MiniRec: Data-Efficient Reinforcement Learning for LLM-based Recommendation

TL;DR

MiniRec tackles data inefficiency in RL‑based LLM recommendation by aligning data valuation with RL dynamics. It jointly optimizes sample learnability via reward signals, representativeness via gradient alignment with an ideal optimization trajectory, and diversity, then uses curriculum scheduling to train from easy to hard samples. The method defines $L(x_i)$ with a Gaussian over proxy rewards, $R(x_i)$ via Hessian‑vector products, and a combined value $V(x_i|\\mathcal{S})$ that guides greedy subset selection, followed by curriculum partitioning.
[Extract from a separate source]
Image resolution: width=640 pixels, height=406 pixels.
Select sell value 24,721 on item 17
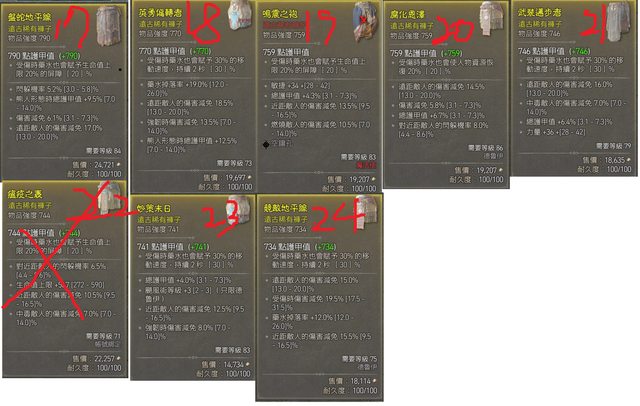(96, 165)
Empirical results on real‑world datasets show MiniRec achieves comparable or superior recommendation quality with far less data and training time, and transfers across different LLM architectures, underscoring its practical impact for scalable, reasoning‑aware LLM recommender systems.

Abstract

The integration of reinforcement learning (RL) into large language models (LLMs) has opened new opportunities for recommender systems by eliciting reasoning and improving user preference modeling. However, RL-based LLM recommendation faces significant efficiency challenges, making full-data training costly. Existing data selection methods define sample value based on learnability or representativeness, yet their loss- or gradient-driven or dataset coverage-driven criteria often misalign with RL learning dynamics, resulting in suboptimal performance. To address this, we propose MiniRec, a data selection framework tailored for RL-based LLM recommendation. MiniRec evaluates sample learnability using key RL signals -- rewards -- pruning samples that are too easy (too high reward) or too difficult (consistently low reward). It assesses representativeness by aligning sample gradients with the approximated "ideal" global RL optimization trajectory, selecting samples that mainly drive model updates, and it also enforces diversity to reduce redundancy. Combined with a curriculum learning strategy from easy to hard samples, MiniRec significantly reduces training cost while largely preserving performance. Extensive experiments demonstrate MiniRec's effectiveness, highlighting the importance of reward-aligned, trajectory-informed data selection in RL-based LLM recommendation.

Figures (7)

• Figure 1: Comparison of average rewards distributions before and after training. Each horizontal bar shows the proportion of samples with very low average rewards (red) and normal rewards (blue). The shaded band highlights the subset of 557 samples (27.2%) that stayed at very low rewards both before and after training, indicating that more than one quarter of the dataset consistently failed to achieve any optimization contribution throughout training.
• Figure 2: The MiniRec pipeline. We estimate sample-level learnability, representativeness, and diversity from the full training data, normalize these metrics, and integrate them through a value function for greedy subset selection. The obtained subset $\mathcal{S}$ is then partitioned for curriculum scheduling to train the model from easy to hard samples.
• Figure 3: MiniRec’s curriculum scheduling mechanism.
• Figure 4: Evaluation of MiniRec’s cross‑model generalization on the CDs & Vinyl dataset. Subsets selected using one LLM (Gemma‑2‑2B‑it) are transferred to another LLM (Qwen2.5‑3B‑Instruct) for fine‑tuning. MiniRec maintains consistently strong performance across all metrics, demonstrating its ability to capture model‑agnostic and broadly transferable data value.
• Figure 5: Training time comparison of MiniRec and full-data fine-tuning on the CDs & Vinyl and Instruments datasets under different subset sizes ($|\mathcal{S}| \in \{256, 512, 1024\}$). MiniRec achieves substantial time reduction—up to 82%—while maintaining comparable performance.